# A ball attached on a moving string

If there is a ball attached on a string and the string's point of hanging is accelerating horizontally at $\vec{a}$, what will be the forces exerted on the ball that is hanging? It is obvious that there will be a gravitational force downwards and a tension force, and there should be another horizontal force on the ball in the opposite direction of the acceleration of the string, but where does that force come from? It should be from the ball's inertia, but how can that be a force?

• Are you considering the frame in which the point the ball hangs from is at rest or in which it moves? Jun 11 '18 at 19:51
• The frame where the point is moving @ACuriousMind Jun 11 '18 at 19:57
• Then why do you think there's a horizontal force on the ball? Jun 11 '18 at 20:00
• Ok maybe a better representation on what I'm trying to ask: Let's say that there is a string connected to the ceiling of a car that is accelerating. The ball hanging from the string will tilt to the left, so there needs to be a force to balance the tension force of the string, right? Here is a diagram of what I meant: prntscr.com/jts6be @ACuriousMind Jun 11 '18 at 20:07
• en.wikipedia.org/wiki/Fictitious_force Jun 11 '18 at 20:38

The ball rises until the vertical component of tension equals gravity.

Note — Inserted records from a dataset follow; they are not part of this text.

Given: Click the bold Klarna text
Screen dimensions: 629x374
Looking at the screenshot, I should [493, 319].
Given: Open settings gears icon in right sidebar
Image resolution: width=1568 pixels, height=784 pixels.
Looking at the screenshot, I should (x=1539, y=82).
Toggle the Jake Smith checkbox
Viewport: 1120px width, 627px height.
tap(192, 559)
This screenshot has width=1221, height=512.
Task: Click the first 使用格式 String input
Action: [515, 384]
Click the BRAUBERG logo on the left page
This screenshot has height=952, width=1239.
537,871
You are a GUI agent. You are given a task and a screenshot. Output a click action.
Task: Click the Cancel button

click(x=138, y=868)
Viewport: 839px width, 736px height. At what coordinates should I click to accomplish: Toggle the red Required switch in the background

In this stable state the horizontal component of tension is accelerating the ball at the same rate as the vehicle as seen from an external frame of reference.

In this stable state, to an observer in the car, the acceleration of their frame (car) causes all objects in it to experience a force to the rear. The ball experiences this force, which is balanced by the horizontal tension in the string.

...and there should be another horizontal force on the ball in the opposite direction of the acceleration of the string, but where does that force come from? It should be from the ball's inertia, but how can that be a force?

This apparent force is known as a fictitious force. These forces are not present in an inertial frame, but seem to be there in accelerating reference frames. They are also proportional to the mass of an object.

Imagine that you are doing some experiments with a frictionless table on a train. You set a mass on the table and at some point in time the train begins to accelerate to the right.

You measure that from your reference frame (the train), that the mass accelerates to the left. An external (inertial) observer would see that the mass is stationary and that you, the train, and the frictionless table are all accelerating to the right.

To make $F=ma$ consistent in your frame, you are forced to introduce a bookkeeping or fictitious force on the mass that is directed opposite the train's acceleration.

The same is happening in the car. The car is accelerating in one direction. So if you use a reference frame where the car is at rest, it is a non-inertial frame and the fictitious horizontal force on the ball appears.